* [TASK REQUIREMENTS]
Can you duplicate each line of this listing word for word?

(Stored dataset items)
* * *
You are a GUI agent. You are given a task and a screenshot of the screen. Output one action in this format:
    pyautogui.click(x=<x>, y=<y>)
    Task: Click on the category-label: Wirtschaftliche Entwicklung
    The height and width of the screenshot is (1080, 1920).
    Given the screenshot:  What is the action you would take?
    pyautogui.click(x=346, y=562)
* * *
* [ANSWER SPACE]
You are a GUI agent. You are given a task and a screenshot of the screen. Output one action in this format:
    pyautogui.click(x=<x>, y=<y>)
    Task: Click on the category-label: Wirtschaftliche Entwicklung
    The height and width of the screenshot is (1080, 1920).
    Given the screenshot:  What is the action you would take?
    pyautogui.click(x=346, y=562)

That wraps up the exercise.